Closed Hu-Hanyang closed 3 months ago
Hello @Hu-Hanyang, thanks for using our gym! I believe that changing done_on_out_of_bound
might be affecting training, as it would not cancel a training episode even if the cartpole is very far from the typical operating point, but I am not 100% sure. If you switch that back on maybe the performance will converge again.
Additionally, we have very recently added hyperparameter optimization to the gym. I am not the expert on that (you can speak to @middleyuan if you have any questions), but you can see an example of optimally trained ppo here: https://github.com/utiasDSL/safe-control-gym/blob/main/examples/hpo/rl/ppo/config_overrides/cartpole/optimized_hyperparameters.yaml. This is of course optimal only for the cartpole setup in that same example.
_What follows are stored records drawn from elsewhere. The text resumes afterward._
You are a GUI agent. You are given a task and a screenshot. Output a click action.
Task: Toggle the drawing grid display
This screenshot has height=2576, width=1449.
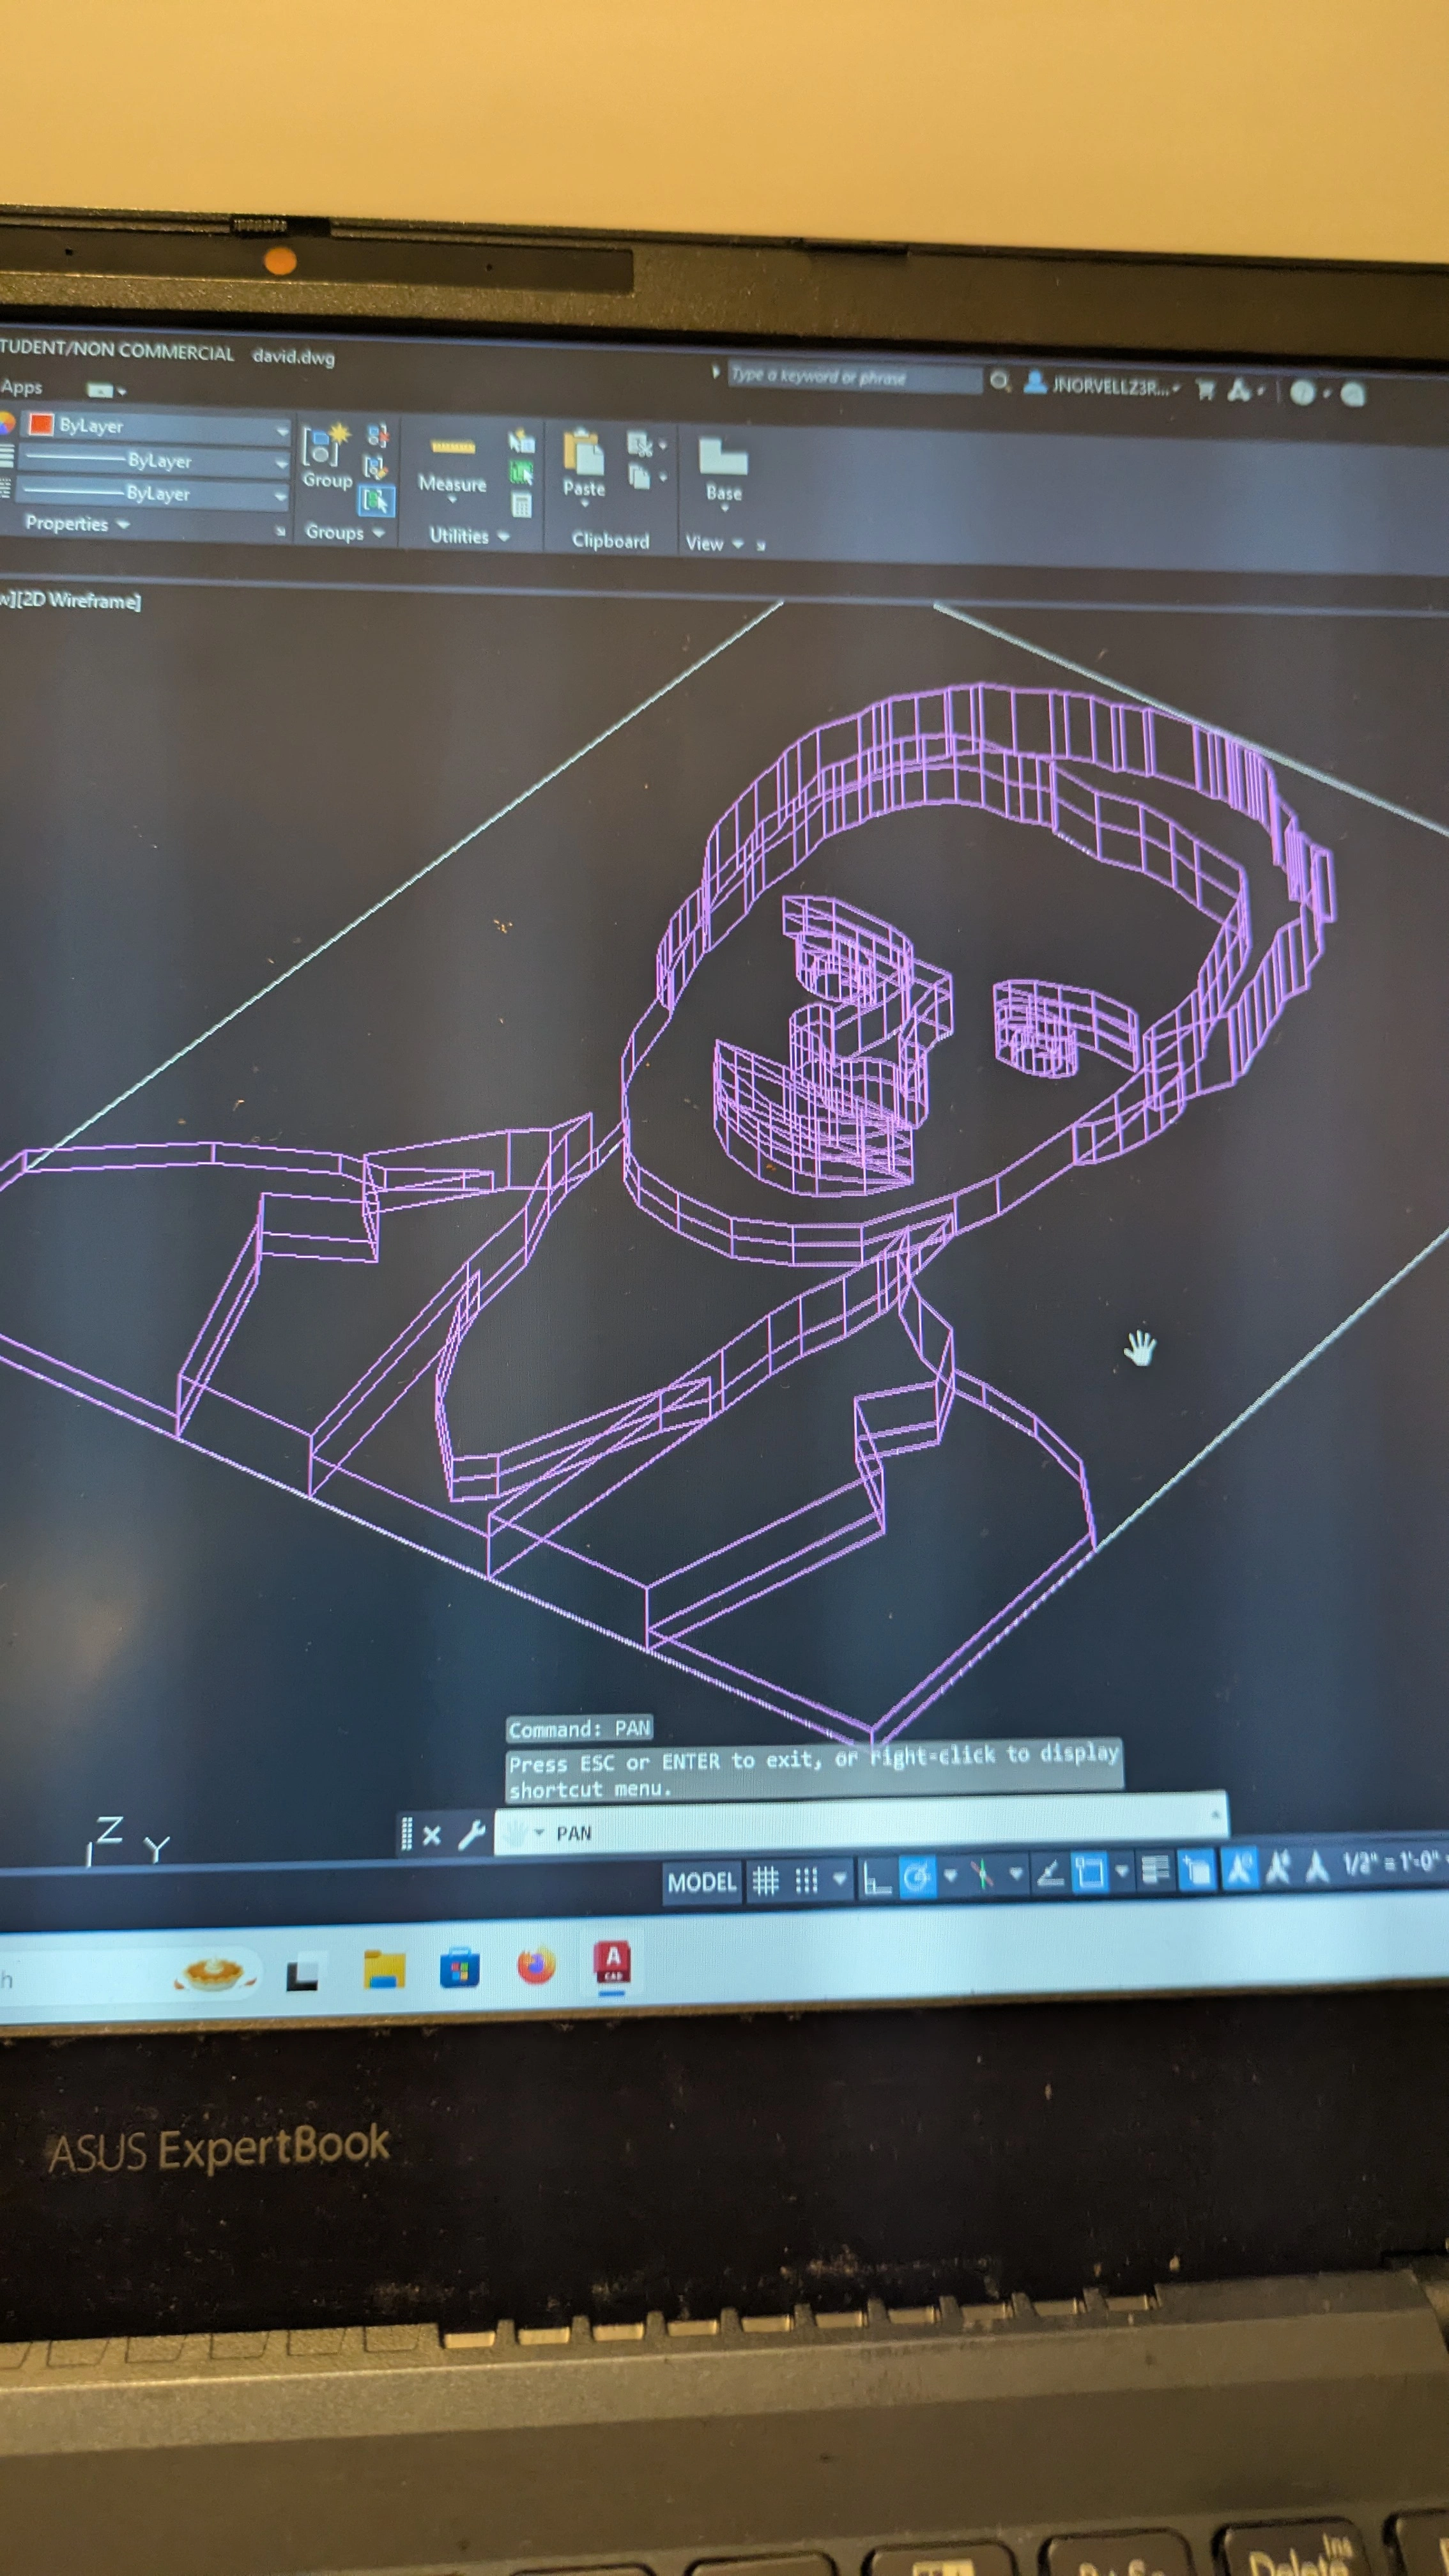click(x=765, y=1881)
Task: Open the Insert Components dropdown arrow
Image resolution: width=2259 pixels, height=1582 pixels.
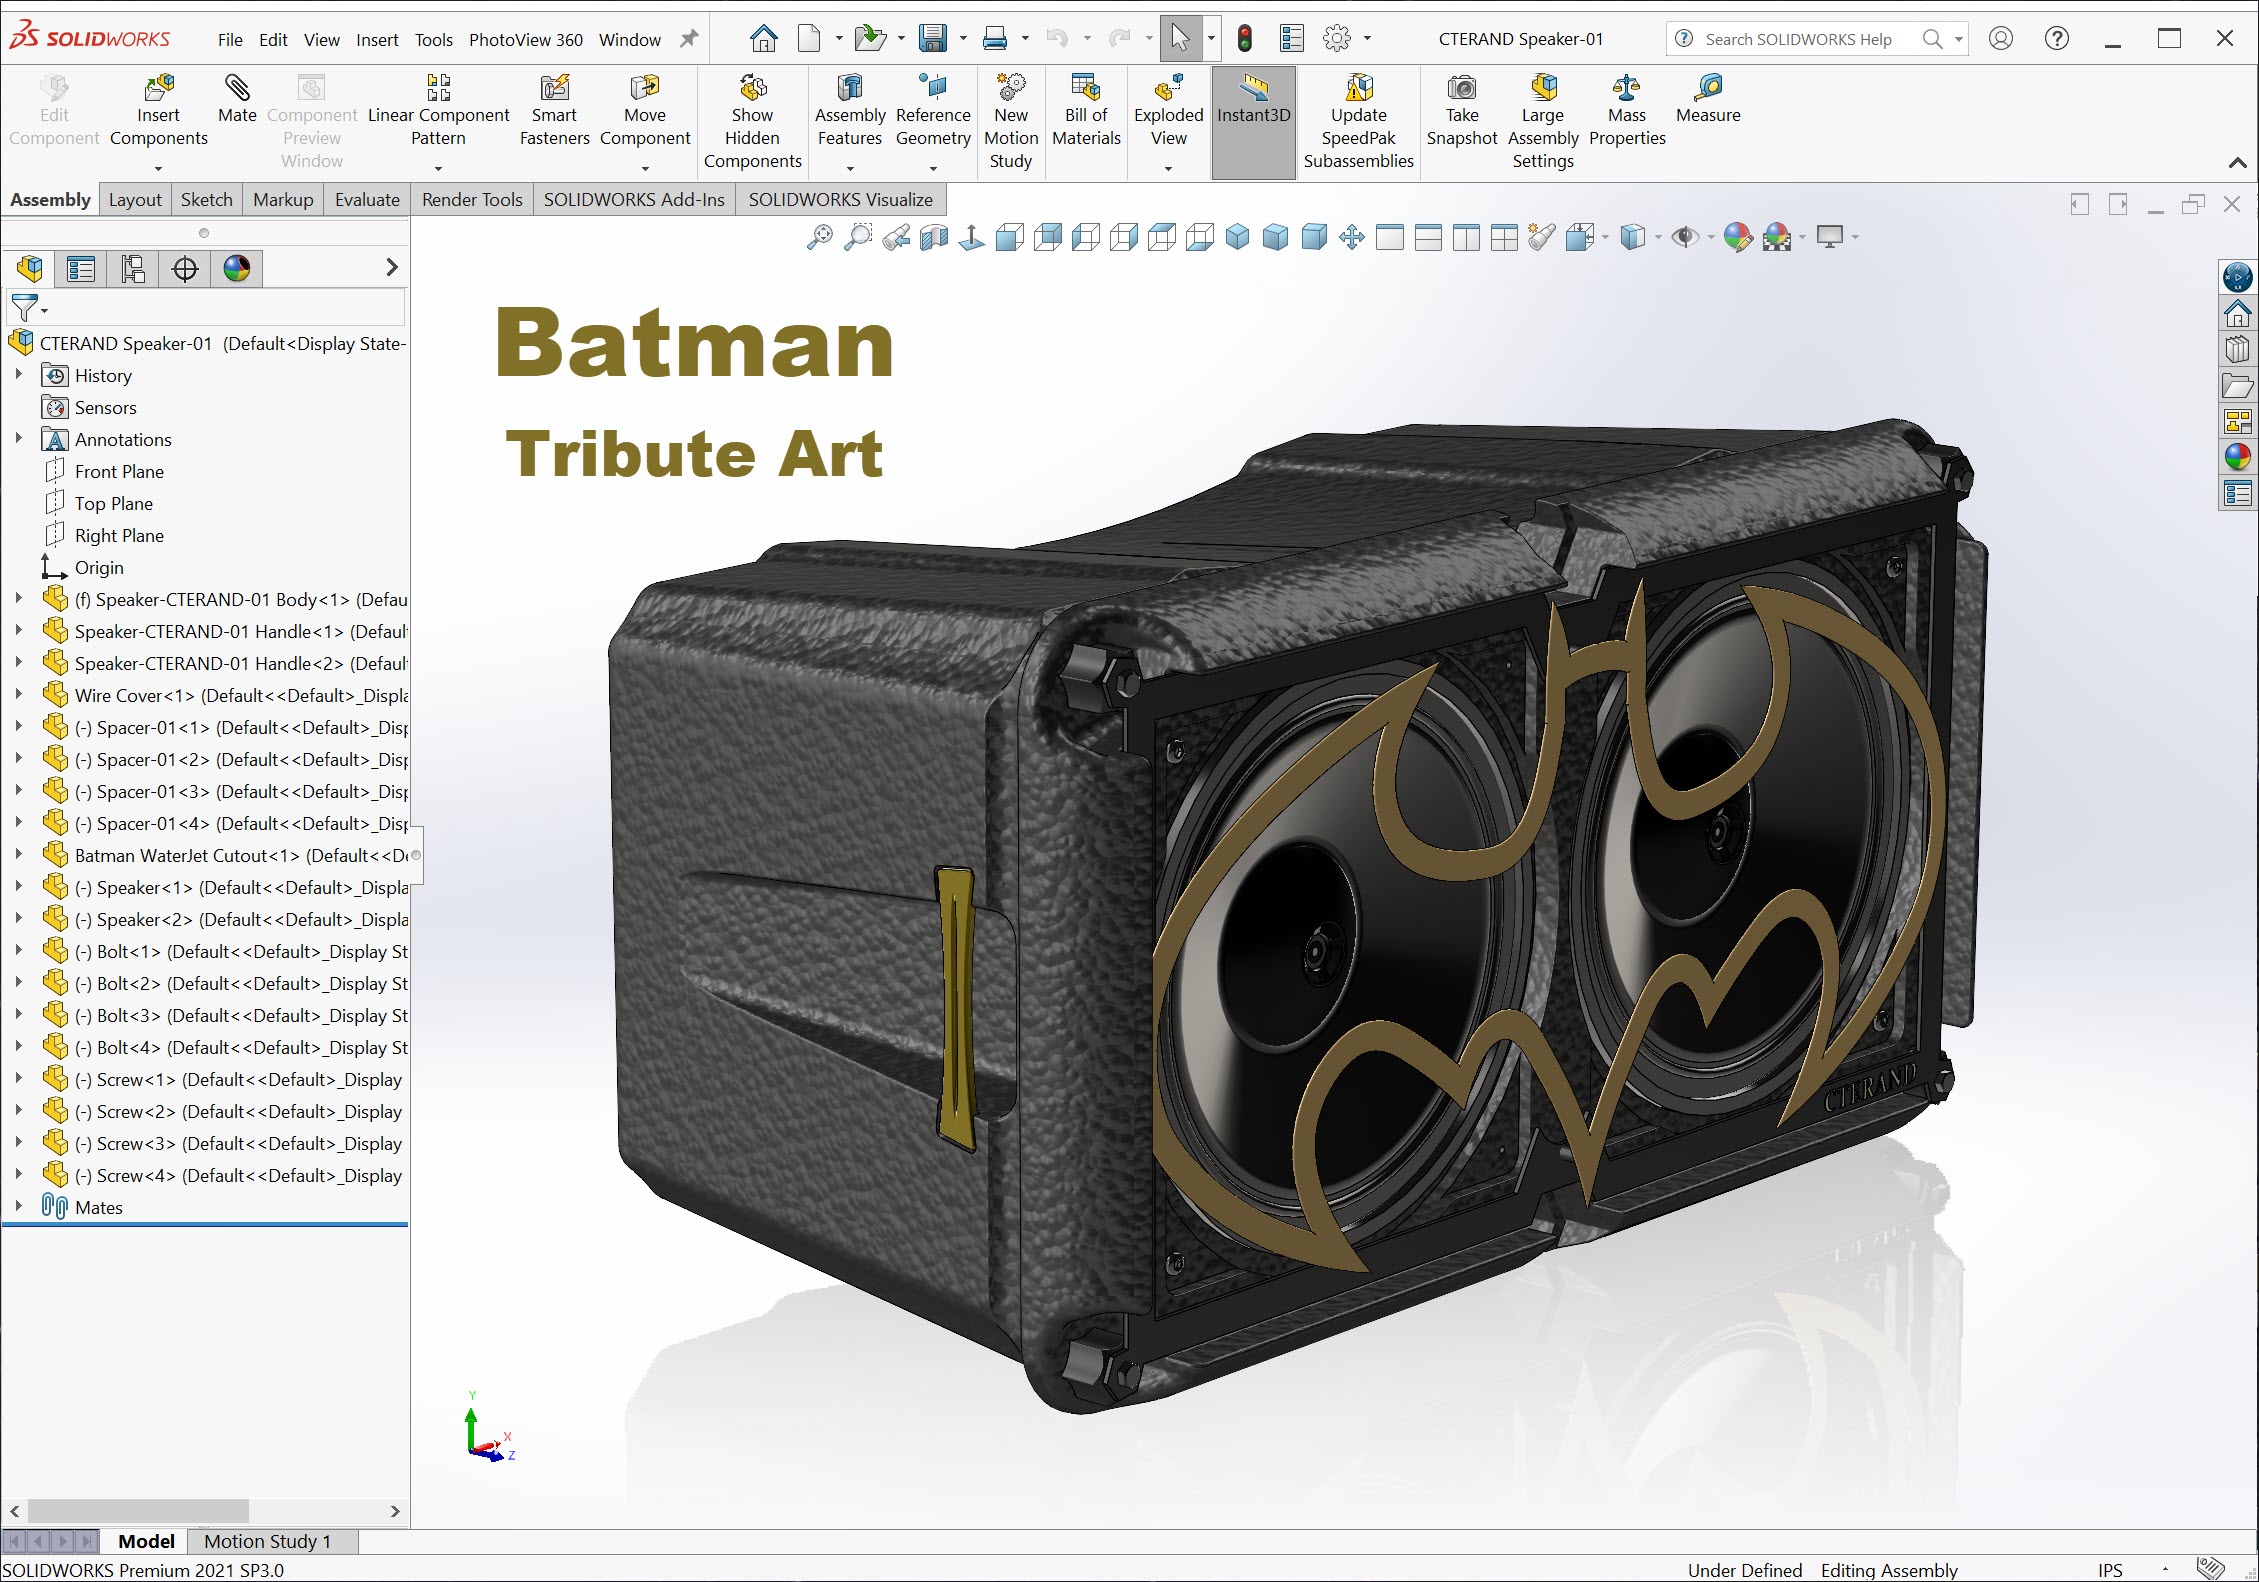Action: click(158, 167)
Let me know if you have any further questions!
Thanks for your reply @Federico-PizarroBejarano ! Yeah you are right, the setting done_on_out_of_bound
do have influence. I will try the optimal hyperparameters you recommend!
Awesome, keep me updated!
While testing the performance of the PPO controller on the cartpole task, I encountered an issue where the training does not seem to converge, despite using the provided parameters (some changes are as follows, these changes won't affect the training performance I think): In cartpole.yaml: change "info_in_reset: False" to "info_in_reset: True"; change "done_on_out_of_bound: True" to "done_on_out_of_bound: False". In ppo.yaml file: change "log_interval: 0" to "log_interval: 10"; change "tensorboard: False" to "tensorboard: True".
Could you please advise on the best performance that can be achieved with the PPO controller on the cartpole task based on your repository?